WHAT THIS TASK INVOLVES. Starting at the line that contains "Instruction: Click the", quote each line exactly through the last line of the entries, both included.

(Collected data entries)
····················

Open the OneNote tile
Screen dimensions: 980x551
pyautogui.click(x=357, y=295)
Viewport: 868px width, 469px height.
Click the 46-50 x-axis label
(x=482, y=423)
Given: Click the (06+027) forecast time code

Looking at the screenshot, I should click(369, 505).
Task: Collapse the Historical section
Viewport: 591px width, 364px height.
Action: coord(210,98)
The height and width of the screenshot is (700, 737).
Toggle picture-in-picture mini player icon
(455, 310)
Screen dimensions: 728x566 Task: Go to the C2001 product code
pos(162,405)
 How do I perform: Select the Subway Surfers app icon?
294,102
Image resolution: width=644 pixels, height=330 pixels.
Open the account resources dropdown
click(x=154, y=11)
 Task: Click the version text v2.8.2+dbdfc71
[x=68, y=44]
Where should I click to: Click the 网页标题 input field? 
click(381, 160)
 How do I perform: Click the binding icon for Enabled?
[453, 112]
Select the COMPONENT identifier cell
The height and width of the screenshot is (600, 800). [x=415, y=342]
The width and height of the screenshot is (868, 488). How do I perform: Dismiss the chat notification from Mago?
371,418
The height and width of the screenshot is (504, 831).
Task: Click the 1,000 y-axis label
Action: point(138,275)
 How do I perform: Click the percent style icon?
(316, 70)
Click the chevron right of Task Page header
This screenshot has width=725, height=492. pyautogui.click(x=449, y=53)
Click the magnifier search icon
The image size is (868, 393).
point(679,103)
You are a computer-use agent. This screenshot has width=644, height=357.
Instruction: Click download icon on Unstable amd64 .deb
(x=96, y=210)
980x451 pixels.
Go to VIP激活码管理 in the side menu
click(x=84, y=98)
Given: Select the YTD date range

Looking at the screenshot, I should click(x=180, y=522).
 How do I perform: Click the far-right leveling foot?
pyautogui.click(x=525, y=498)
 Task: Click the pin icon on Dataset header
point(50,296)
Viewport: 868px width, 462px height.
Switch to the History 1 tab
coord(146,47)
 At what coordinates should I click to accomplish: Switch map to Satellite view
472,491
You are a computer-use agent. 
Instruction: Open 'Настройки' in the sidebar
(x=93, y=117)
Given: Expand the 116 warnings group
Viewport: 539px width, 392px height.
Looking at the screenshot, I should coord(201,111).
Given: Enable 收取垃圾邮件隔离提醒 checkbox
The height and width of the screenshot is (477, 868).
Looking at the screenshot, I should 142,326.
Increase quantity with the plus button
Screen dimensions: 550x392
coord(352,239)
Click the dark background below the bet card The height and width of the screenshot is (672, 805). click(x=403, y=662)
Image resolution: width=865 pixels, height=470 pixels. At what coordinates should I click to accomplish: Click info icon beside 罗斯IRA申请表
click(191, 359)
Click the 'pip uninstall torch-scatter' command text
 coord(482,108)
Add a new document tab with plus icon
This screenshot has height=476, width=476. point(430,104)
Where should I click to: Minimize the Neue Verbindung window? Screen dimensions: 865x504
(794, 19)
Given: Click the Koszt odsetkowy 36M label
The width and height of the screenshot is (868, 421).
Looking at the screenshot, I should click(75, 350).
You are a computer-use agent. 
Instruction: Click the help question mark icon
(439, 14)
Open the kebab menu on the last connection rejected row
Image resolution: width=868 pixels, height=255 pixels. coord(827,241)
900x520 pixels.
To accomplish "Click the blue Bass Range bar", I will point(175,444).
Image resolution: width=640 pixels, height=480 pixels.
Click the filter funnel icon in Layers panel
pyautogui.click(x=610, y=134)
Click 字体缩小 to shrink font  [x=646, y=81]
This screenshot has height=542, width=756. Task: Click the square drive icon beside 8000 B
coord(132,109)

····················

EXERCISE SOLUTION.
Instruction: Click the help question mark icon
(439, 14)
Open the kebab menu on the last connection rejected row
Image resolution: width=868 pixels, height=255 pixels. coord(827,241)
900x520 pixels.
To accomplish "Click the blue Bass Range bar", I will point(175,444).
Image resolution: width=640 pixels, height=480 pixels.
Click the filter funnel icon in Layers panel
pyautogui.click(x=610, y=134)
Click 字体缩小 to shrink font  [x=646, y=81]
This screenshot has height=542, width=756. Task: Click the square drive icon beside 8000 B
coord(132,109)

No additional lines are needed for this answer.